* **WORK REQUIRED**:
Please print the records below exactly as they are written.

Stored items

▼▼▼

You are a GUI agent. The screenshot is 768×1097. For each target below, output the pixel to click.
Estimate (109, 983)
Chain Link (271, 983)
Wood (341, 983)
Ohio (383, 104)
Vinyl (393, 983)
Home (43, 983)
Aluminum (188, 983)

▲▲▲

* **SOLUTION TO THE EXERCISE**:
You are a GUI agent. The screenshot is 768×1097. For each target below, output the pixel to click.
Estimate (109, 983)
Chain Link (271, 983)
Wood (341, 983)
Ohio (383, 104)
Vinyl (393, 983)
Home (43, 983)
Aluminum (188, 983)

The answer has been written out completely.